====== Records for the task
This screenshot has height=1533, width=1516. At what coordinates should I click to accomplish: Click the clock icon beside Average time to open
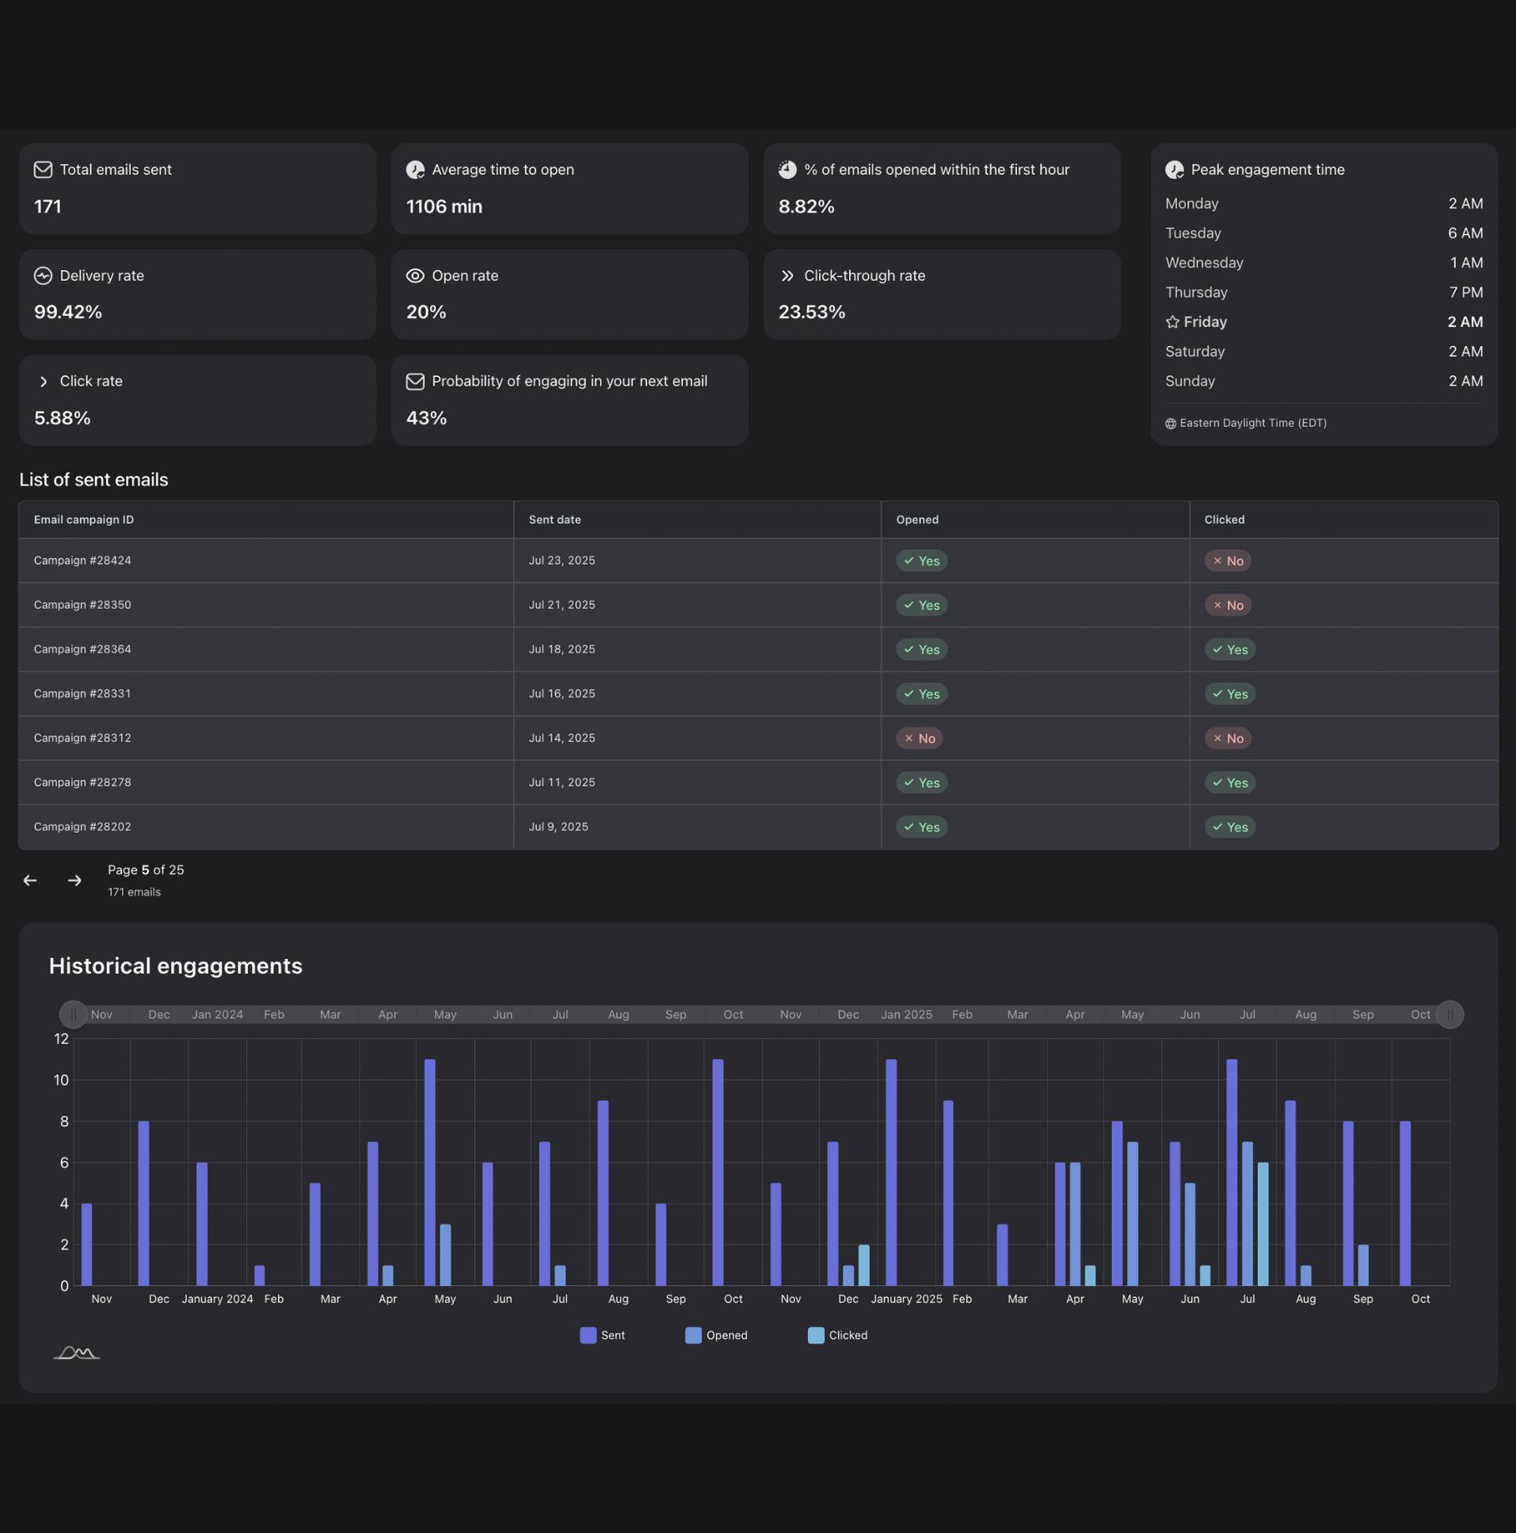[x=415, y=170]
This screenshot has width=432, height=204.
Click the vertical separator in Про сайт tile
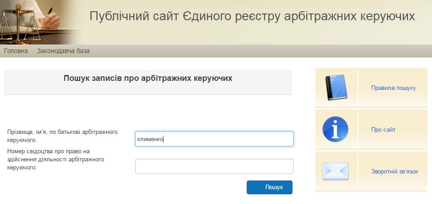[x=358, y=130]
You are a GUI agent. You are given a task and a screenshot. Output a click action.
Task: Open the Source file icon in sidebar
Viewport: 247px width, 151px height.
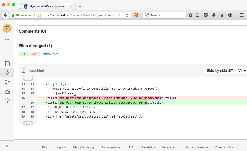[x=7, y=63]
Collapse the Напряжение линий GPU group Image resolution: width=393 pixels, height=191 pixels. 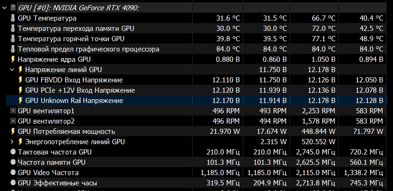pos(13,70)
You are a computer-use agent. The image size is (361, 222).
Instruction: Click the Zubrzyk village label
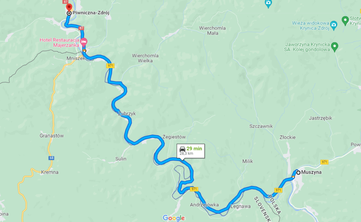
============
> [What to work on]: Every line from the data above that contains "agent" must appear in the answer.

> [Response to this exercise]:
You are a GUI agent. You are given a task and a screenshot. Output a click action.
You are a computer-use agent. The image size is (361, 222).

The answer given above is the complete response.